Durante o trajeto restante até a praça do coreto, o filho de Durval continuou firme em sua caminhada. Às dez horas e cinco minutos, ele chegou ao pé da escada de ferro que levava ao alto do coreto. Lotando a praça, praticamente toda a população de Miropol esperava para ver o desfecho daquele evento colossal. No primeiro passo escada acima, houve um incrível calar de bocas que só não foi geral porque um choro de criança vindo de algum lugar distante cortou o ar. O quase silêncio se manteve em todo o vagaroso percurso até o alto, sendo rompido totalmente quando o javali inchado – mais uma vez as faladeiras exercendo sua criatividade – cambaleou dois ou três passos para trás, fazendo com que todos gritassem em coro. Antes que se consumasse uma tragédia, o filho de Durval conseguiu se equilibrar e, sob um silêncio de túmulo cimentado, caminhou com relativa desenvoltura até o alto.

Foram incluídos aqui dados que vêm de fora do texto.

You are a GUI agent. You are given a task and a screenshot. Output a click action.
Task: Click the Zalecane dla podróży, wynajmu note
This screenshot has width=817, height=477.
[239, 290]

Agarrando-se à grade de ferro do peitoril, viu o mar de rostos silenciosos que cravavam nele seus mil olhos coloridos. Encarou-os um instante e, em seguida, contemplou o céu repleto de nuvens cinzentas. Permitiu-se ficar assim durante um longo tempo. Dois anões que tentavam abrir espaço entre a multidão chamaram sua atenção de volta.
– Acho que ele vai pular. – Disse um deles se esticando para ver melhor.
– Vai nada! Vai é dizer alguma coisa. Alguma coisa grande. – Disparou o outro enquanto se enfiava no espaço entre duas bundas. – Aposto cem que não pula.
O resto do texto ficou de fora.